Sitôt que la révolution de 1848 a succombé sous une réaction dont la responsabilité lui appartient tout entière, le mouvement normal de l’intelligence, violemment suspendu par l’intervention des intérêts alarmés, a repris son cours par toute l’Europe, où les gouvernemens et les peuples s’avancent désormais de concert vers le but qui s’est un moment voilé pour la France. En imposant à celle-ci la république, les sectaires de l’Hôtel de Ville prétendirent lui faire franchir plusieurs degrés d’initiation à la fois, comme aurait dit Ballanche dans son doux et profond langage. Il faut autant se défier des presbytes que des myopes, car la poursuite essoufflée de l’avenir n’épuise pas moins les peuples que le culte superstitieux du passé. Lassée de cette course aventureuse, la France s’est reposée avec une satisfaction incontestable sous des institutions qui ne lui interdisent ni les longs loisirs ni le sommeil réparateur; mais, en changeant de guides, elle n’a changé ni d’instincts, ni d’aspirations, ni d’espérances. Le travail qui s’opère aujourd’hui dans son sein consiste à mettre ses intérêts en parfait accord avec ses idées, en faisant disparaître l’antagonisme qui les a trop longtemps séparés. Lorsqu’il sera démontré qu’une sage, mais sérieuse liberté n’importe pas moins à la sécurité de la nation qu’à sa dignité, et que des pouvoirs pondérés peuvent seuls protéger efficacement la fortune publique, quand la liberté sera en mesure de se chiffrer par millions, sa cause sera à tout jamais gagnée.
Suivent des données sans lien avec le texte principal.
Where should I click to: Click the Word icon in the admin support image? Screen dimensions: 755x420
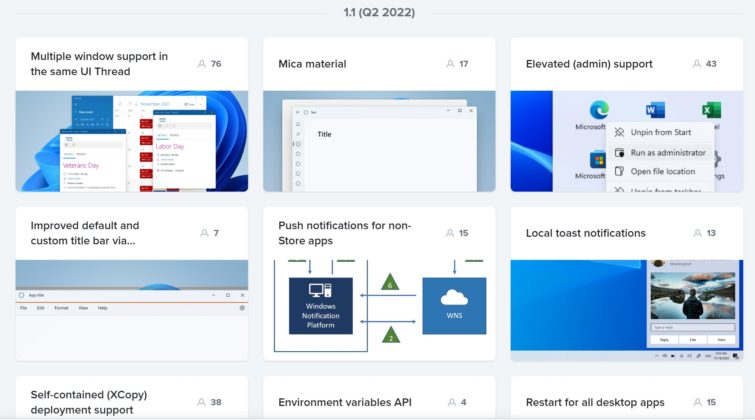(x=656, y=109)
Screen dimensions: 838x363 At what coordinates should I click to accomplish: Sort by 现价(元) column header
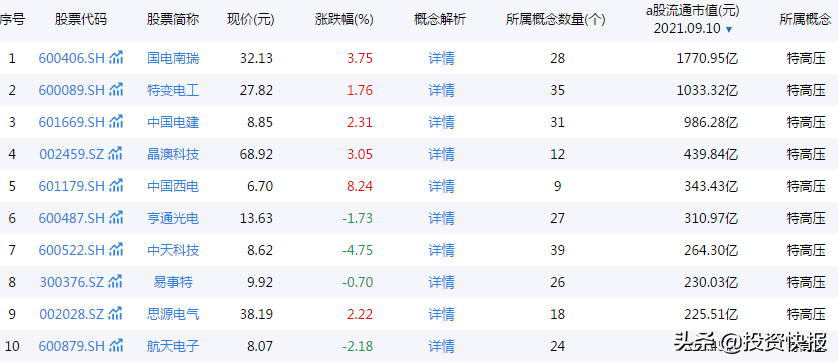251,20
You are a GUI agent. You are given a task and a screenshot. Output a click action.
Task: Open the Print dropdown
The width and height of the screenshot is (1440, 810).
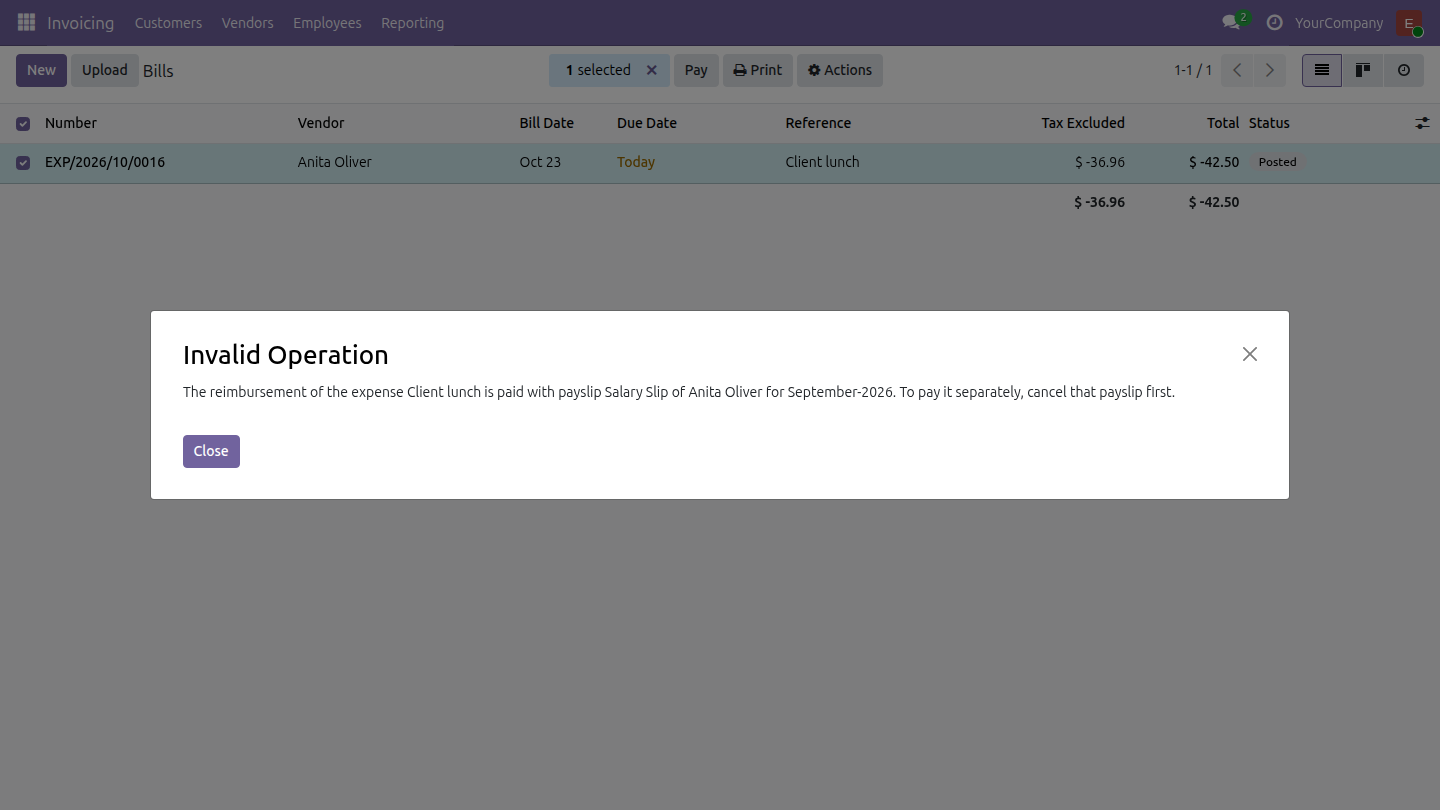pos(758,70)
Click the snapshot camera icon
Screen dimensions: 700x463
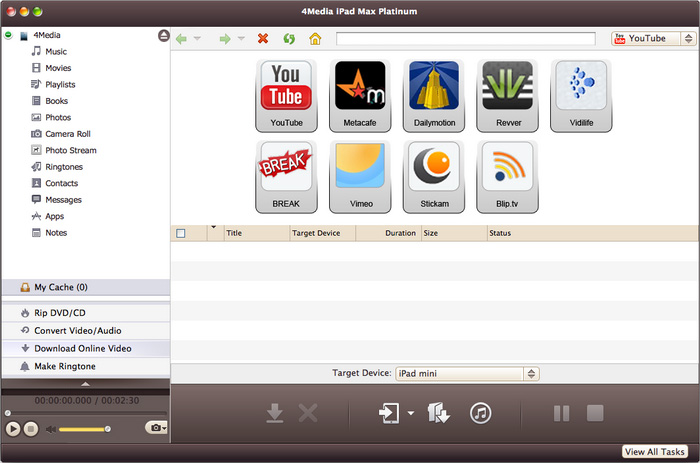tap(155, 428)
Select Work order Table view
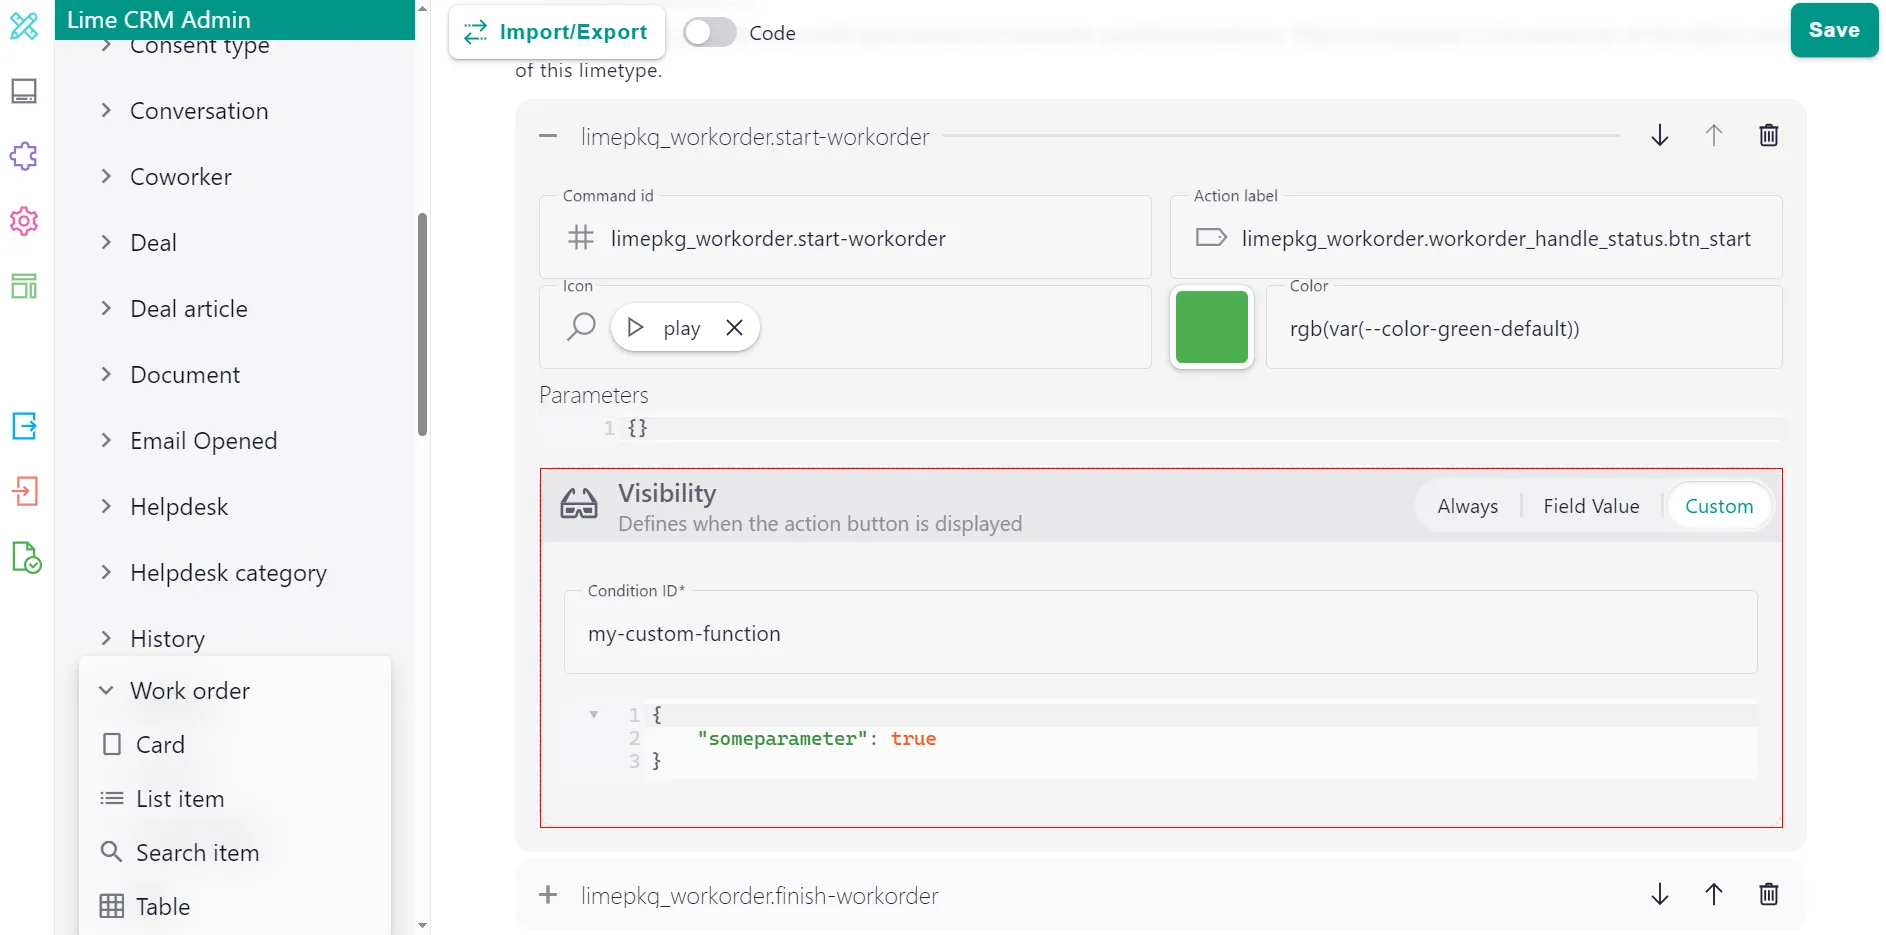 pyautogui.click(x=162, y=907)
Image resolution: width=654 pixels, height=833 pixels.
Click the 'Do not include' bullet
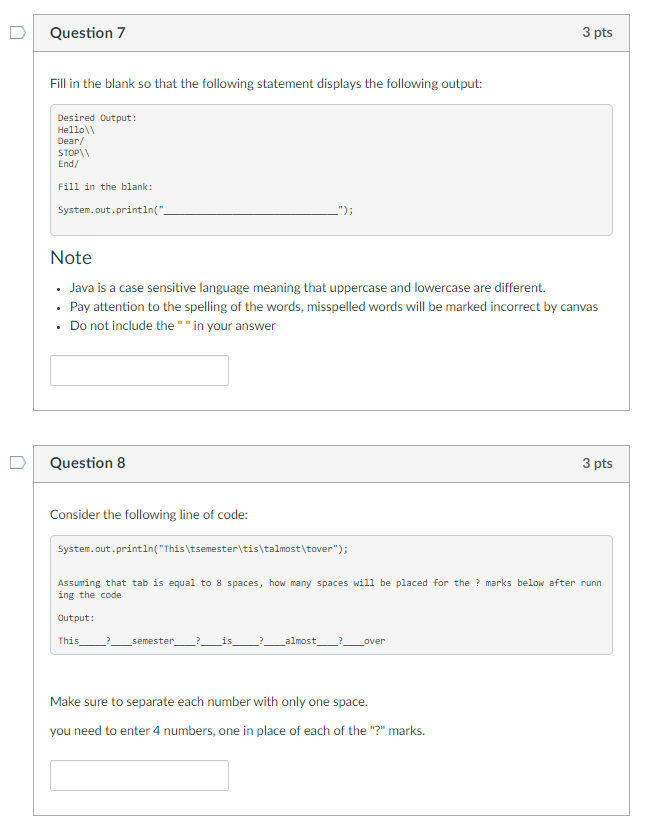click(x=173, y=326)
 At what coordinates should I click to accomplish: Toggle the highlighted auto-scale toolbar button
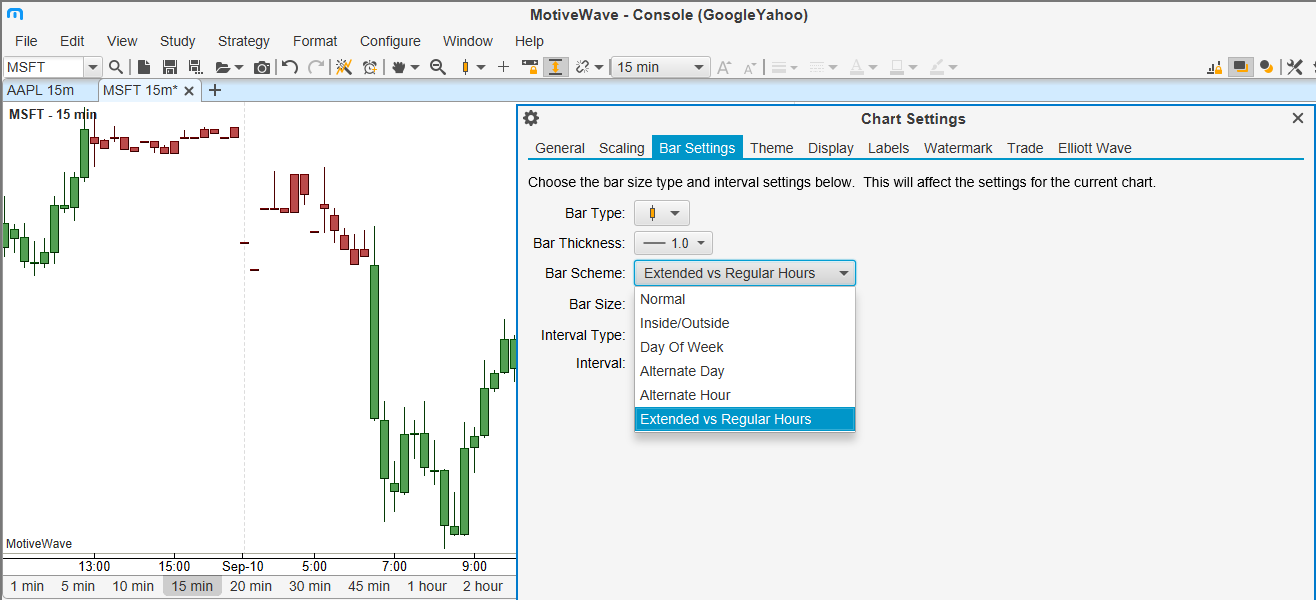(555, 67)
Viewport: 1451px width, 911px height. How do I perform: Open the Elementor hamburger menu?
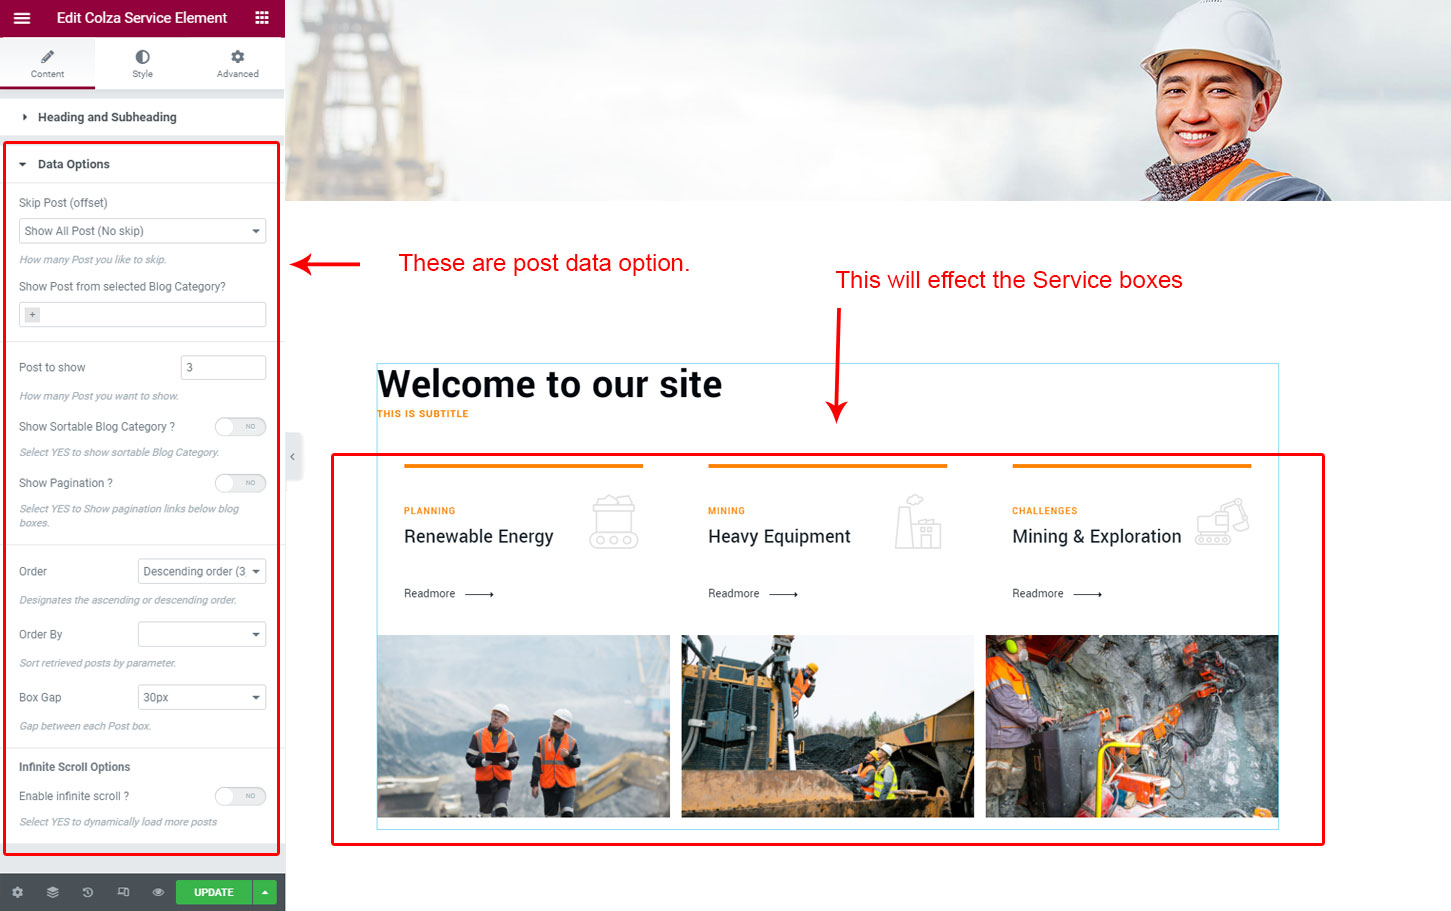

Née au Jeu de Paume, elle est destinée à renaître par la Bourse. Il suffit d’ouvrir les yeux pour voir que l’on touche à l’heure de cette démonstration arithmétique. Lorsque les banquiers et les industriels seront tous du même avis que les bavards, le gouvernement représentatif aura pour jamais reconquis la France. Alors ceux qui n’auront pas éprouvé dans leur foi une heure de défaillance pourront goûter la joie promise à une obscure, mais indomptable fidélité.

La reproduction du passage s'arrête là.